C’est l’histoire d’un banal contrôle routier qui dégénère, à proximité de la cité des 3000 à Aulnay-sous-Bois. De coups portés et d’insultes proférées par une dizaine de personnes, venus prêter main-forte à deux jeunes hommes contrôlés par deux policiers. Et d’une vidéo qui avait fait le tour des réseaux sociaux. Bilan : deux motards de la CSI 93 (compagnie de sécurisation et d’intervention) sérieusement blessés. Deux des agresseurs comparaissaient ce mercredi devant le tribunal de Bobigny.
Le 3 janvier 2021. Un jeune se fait intercepter sur un puissant scooter. Il n’a pas le permis adéquat. Il s’arrête bien à la demande de deux policiers à moto et commence à parlementer. Il risque le retrait de six points sur son permis. « Vous pouvez me faire une fleur ? », risque Ilyes, le contrevenant. « Je ne suis pas fleuriste », lui rétorque le gardien de la paix. Les deux motards lui indiquent que s’il présente sa pièce d’identité, il fera l’économie du commissariat. Mais tout à coup, tout part en vrille. Des coups pleuvent, accompagnés d’insultes et de menaces de mort.
« C’était comme si on me démembrait », raconte un policier
« Je vais te démonter fils de chien. Je vais te mettre une patate sur ta gueule. Viens sur Degas (NDLR : une rue du quartier des 3000) et on va te tuer. » Les copains de la cité sont rameutés. Une dizaine de personnes arrive sur le point de contrôle pour aider leurs camarades aux prises avec la police.

§ **Objectif**: Pouvez-vous recopier l'article sur le contrôle routier depuis « Le 3 janvier » jusqu'à « menaces de mort. » inclus, en remplaçant « scooter » par « cyclomoteur » ? Les enregistrements ci-dessous forment un matériau indépendant de l'article sur le contrôle routier.

§ **Liste des données**:
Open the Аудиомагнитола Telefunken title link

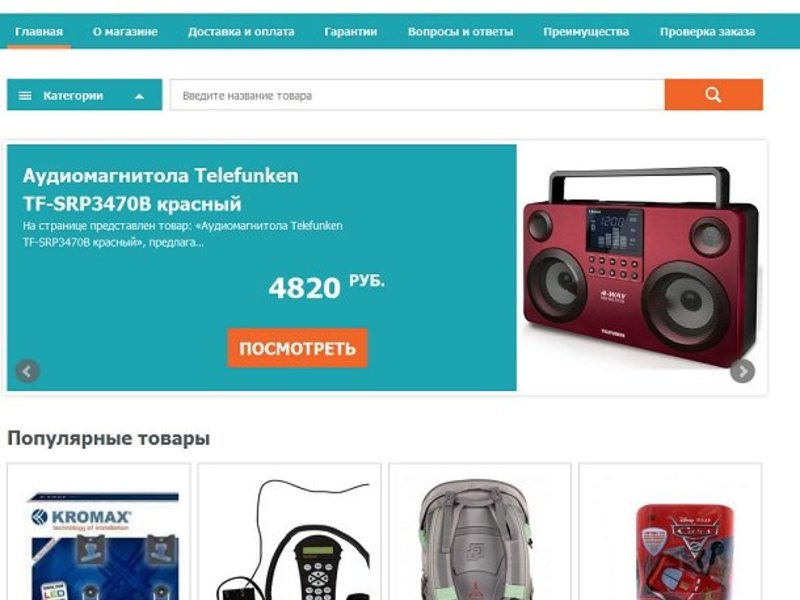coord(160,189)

* * *

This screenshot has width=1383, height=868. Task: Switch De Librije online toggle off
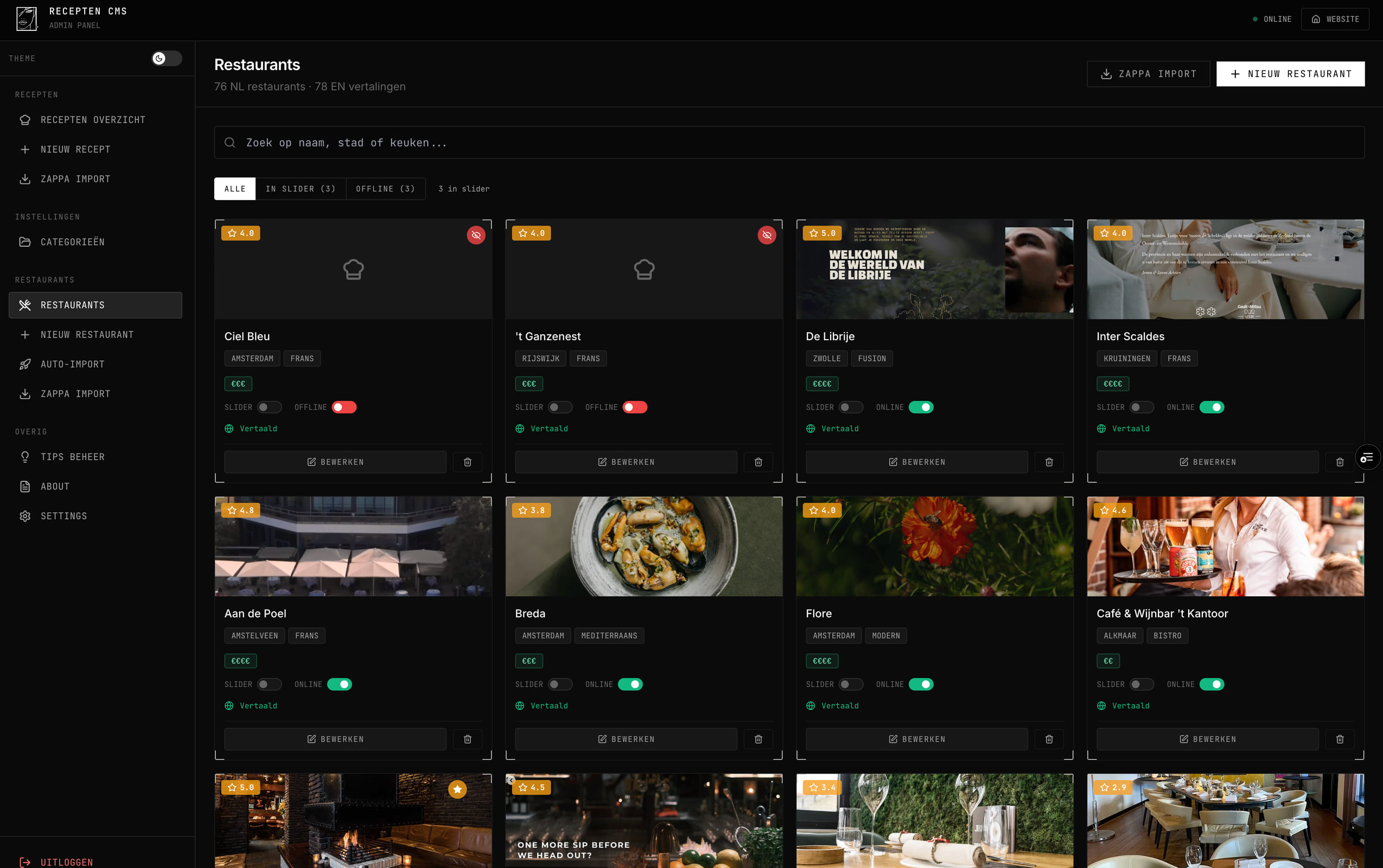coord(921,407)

§ **Résultat attendu**:
Le 3 janvier 2021. Un jeune se fait intercepter sur un puissant cyclomoteur. Il n’a pas le permis adéquat. Il s’arrête bien à la demande de deux policiers à moto et commence à parlementer. Il risque le retrait de six points sur son permis. « Vous pouvez me faire une fleur ? », risque Ilyes, le contrevenant. « Je ne suis pas fleuriste », lui rétorque le gardien de la paix. Les deux motards lui indiquent que s’il présente sa pièce d’identité, il fera l’économie du commissariat. Mais tout à coup, tout part en vrille. Des coups pleuvent, accompagnés d’insultes et de menaces de mort.